At SENZA, we believe in nurturing the next generation of scientists, engineers, and innovators. That’s why we were proud to sponsor the Bionic Bighorns, a talented group of 10 to 12-year-olds participating in this year’s First Lego League (FLL) competition.
The FLL is a STEM-oriented robotics competition for K-12 students, and this year’s theme was “Energy.” As part of the competition, teams had to research and design an “Innovation Project.” The Bionic Bighorns chose to focus on small-scale hydrogen production for rural communities in developing countries, aligning perfectly with our company’s mission and values.
Throughout the project, the young innovators gained knowledge in chemistry, physics, and engineering while also exploring art and design principles. They even had the opportunity to interact with industry experts and professionals, including our very own specialists.
Teamwork was a critical aspect of the Bionic Bighorns’ success. With regular working sessions and Zoom calls, they supported each other and shared responsibilities.

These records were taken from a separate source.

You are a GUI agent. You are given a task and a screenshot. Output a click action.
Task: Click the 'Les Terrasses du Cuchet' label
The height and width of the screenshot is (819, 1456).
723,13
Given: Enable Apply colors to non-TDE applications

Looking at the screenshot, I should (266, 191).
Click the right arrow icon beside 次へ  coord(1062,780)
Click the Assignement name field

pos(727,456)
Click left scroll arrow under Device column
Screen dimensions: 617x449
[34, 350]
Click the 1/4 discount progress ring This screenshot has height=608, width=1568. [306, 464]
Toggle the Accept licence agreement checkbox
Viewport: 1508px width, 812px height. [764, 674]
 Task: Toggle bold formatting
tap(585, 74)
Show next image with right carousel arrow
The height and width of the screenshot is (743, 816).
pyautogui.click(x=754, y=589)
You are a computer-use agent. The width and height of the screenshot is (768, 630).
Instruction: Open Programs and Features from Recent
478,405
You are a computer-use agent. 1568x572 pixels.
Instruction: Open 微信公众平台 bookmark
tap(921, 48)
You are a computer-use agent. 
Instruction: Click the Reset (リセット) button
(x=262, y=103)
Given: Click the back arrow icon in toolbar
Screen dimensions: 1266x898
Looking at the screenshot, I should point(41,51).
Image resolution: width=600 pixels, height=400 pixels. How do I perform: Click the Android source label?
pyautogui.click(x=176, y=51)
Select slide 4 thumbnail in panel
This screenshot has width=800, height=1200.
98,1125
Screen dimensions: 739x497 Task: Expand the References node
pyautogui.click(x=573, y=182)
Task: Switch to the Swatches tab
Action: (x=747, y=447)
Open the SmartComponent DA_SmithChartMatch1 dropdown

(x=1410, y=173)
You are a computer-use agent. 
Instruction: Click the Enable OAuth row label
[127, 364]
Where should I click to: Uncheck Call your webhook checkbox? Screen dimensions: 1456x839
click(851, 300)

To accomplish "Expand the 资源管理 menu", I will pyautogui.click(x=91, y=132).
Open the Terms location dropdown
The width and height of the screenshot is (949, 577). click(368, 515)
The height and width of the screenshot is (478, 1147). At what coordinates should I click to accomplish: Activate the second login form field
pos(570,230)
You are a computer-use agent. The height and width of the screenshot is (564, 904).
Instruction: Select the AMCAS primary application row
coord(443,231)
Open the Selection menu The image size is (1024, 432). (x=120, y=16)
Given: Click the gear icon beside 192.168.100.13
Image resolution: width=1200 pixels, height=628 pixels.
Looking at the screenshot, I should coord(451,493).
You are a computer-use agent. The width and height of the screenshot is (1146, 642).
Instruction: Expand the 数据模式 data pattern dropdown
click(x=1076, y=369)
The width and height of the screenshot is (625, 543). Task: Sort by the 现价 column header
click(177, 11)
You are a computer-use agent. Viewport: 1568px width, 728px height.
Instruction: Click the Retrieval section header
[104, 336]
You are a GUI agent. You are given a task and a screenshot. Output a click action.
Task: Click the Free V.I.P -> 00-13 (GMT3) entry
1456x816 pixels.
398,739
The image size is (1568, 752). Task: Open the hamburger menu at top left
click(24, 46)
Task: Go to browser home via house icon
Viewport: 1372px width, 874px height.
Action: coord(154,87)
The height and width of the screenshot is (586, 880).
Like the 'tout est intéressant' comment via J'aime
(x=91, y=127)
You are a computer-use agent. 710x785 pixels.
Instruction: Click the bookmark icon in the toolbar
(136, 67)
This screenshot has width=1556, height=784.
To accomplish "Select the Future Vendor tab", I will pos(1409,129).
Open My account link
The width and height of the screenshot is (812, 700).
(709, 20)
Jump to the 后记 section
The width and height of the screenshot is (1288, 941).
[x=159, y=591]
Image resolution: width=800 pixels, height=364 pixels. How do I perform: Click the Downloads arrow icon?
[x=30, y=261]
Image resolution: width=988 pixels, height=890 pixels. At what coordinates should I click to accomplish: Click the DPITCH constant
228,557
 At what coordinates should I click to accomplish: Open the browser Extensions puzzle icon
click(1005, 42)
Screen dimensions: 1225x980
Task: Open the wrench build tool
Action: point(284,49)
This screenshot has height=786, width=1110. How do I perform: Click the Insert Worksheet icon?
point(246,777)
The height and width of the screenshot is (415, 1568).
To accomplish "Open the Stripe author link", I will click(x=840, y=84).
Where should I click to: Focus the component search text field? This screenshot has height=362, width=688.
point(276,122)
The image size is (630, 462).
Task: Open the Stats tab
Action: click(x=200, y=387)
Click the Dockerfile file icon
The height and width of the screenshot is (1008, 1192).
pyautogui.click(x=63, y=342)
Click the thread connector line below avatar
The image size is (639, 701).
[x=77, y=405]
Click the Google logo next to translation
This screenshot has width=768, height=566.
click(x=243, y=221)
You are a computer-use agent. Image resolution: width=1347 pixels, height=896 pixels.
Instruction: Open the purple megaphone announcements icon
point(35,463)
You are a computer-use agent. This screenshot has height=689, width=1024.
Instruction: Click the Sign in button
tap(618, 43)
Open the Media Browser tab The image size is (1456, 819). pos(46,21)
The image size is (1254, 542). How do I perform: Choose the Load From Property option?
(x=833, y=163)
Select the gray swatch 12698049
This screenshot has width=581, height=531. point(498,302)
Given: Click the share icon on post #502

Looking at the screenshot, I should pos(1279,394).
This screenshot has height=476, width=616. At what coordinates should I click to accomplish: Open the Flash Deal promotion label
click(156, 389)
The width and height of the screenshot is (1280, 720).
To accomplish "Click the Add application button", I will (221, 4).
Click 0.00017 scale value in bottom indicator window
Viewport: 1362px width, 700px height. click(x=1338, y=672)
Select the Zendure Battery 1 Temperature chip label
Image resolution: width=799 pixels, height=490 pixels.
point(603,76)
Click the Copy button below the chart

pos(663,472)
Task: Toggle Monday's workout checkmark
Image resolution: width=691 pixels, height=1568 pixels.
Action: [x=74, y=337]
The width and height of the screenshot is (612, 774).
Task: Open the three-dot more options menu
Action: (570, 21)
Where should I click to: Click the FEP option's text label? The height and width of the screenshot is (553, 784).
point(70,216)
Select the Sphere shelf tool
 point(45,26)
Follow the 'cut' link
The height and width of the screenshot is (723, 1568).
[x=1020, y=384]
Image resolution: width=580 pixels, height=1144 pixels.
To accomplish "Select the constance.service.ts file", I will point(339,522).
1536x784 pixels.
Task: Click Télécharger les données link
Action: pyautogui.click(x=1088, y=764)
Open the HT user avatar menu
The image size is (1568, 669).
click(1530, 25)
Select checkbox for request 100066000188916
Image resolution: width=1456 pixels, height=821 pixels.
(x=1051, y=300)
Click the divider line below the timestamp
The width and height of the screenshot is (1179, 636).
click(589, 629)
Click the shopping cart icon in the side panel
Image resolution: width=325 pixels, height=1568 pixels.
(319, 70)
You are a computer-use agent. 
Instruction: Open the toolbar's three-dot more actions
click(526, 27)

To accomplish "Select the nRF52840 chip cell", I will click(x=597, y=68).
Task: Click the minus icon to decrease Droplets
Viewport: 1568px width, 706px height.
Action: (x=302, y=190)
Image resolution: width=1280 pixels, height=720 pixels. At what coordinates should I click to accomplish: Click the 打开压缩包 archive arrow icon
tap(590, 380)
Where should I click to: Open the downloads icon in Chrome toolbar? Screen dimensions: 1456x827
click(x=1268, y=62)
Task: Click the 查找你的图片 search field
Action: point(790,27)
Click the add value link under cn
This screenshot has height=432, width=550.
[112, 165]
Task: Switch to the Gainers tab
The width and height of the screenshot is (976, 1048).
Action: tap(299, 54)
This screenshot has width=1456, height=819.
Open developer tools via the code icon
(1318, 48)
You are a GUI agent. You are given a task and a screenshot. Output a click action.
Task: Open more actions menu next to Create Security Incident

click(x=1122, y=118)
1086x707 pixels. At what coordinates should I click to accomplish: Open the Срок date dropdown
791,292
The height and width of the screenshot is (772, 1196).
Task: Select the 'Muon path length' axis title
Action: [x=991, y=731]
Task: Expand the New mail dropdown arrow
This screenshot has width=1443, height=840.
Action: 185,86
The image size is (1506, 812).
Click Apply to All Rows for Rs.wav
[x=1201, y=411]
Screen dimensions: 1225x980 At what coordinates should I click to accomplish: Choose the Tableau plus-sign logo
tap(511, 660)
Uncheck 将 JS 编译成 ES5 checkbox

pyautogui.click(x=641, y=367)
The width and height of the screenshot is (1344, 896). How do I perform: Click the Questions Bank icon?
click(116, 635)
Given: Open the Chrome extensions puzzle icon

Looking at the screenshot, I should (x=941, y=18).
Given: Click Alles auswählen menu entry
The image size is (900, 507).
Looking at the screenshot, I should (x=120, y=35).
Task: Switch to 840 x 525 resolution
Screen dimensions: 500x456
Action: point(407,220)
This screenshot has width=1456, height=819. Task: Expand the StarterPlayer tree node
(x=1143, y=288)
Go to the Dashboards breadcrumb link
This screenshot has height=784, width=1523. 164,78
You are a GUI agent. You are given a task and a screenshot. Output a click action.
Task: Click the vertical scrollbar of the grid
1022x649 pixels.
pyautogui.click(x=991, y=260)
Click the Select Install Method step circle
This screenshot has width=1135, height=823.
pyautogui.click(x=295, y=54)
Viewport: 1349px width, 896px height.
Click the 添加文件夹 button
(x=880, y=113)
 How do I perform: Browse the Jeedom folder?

They built Lego models, practiced at home, worked on their presentation poster board, and even created artwork or logs.
The Bionic Bighorns aimed to build a simple and relatively inexpensive microgrid system utilizing solar power to generate electricity and hydrogen. They designed a solution that could provide essential services to rural communities while offering a sustainable alternative.
Key Points of their design:
- The generated electricity can be used to power homes and appliances, creating development opportunities.
- Hydrogen and oxygen come from water, making it easily accessible for approximately 25% of Earth’s rural population living in coastal zones.
- Solar energy is stored in lithium-ion batteries, which can be easily serviced and distributed across the area.
- Hydrogen is stored in large propane-style tanks, compressed by an advanced electrochemical hydrogen compressor, and used as fuel for cooking or heating. It can also be transported to provide a source of income.
- The water is pumped into a PEM electrolyzer, which splits it up into hydrogen and oxygen. The oxygen can be vented or kept, while the hydrogen continues its processing.
- The real-world design is relatively simple and uses off-the-shelf components, with an estimated cost of $75,000. It can be assembled on-site with a few technicians working alongside local people, and training for system maintenance and minor repairs can be accomplished during setup.
We are incredibly proud of the Bionic Bighorns’ performance in the Northern Nevada regional finals. Their hard work, innovation, and dedication have been truly inspiring, and we’re honored to have played a role in their journey. As a company, we remain committed to supporting educational initiatives that encourage and empower the scientists, engineers, and leaders of tomorrow.